Viking Raiders is a computer game developed by Mark Lucas for the ZX Spectrum and released by Firebird in 1984. It can be played by two to four players, both human and computer.

== Gameplay ==
A turn-based strategy, which involves moving boats, men, and catapults to capture the castle of each opponent. Playing pieces can move in any direction up to a distance of nine grid squares in a straight line, obstacles permitting. Collecting extra gold in the game allows players to buy further units.

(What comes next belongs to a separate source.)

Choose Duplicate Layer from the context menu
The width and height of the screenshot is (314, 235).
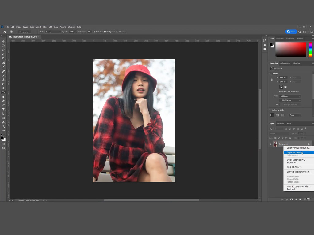[x=294, y=152]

During the game, winter sets in and freezes over ever increasing sections of water, which in turn can trap the players' boats. To win the game the player must defeat all opponents by attacking their castles, which may take several attempts. When a castle is captured, the defeated player's units are transferred to the victor. Players also have to be wary of hazards such as drinking horns; men who drink these move around the playing area erratically, fighting any units they encounter, but may be captured by an opposing army. However, the drunk Vikings also have a random 'invincibility' about them, which can occasionally lead to one of them - laden with Dutch courage - taking out most of an opposition army.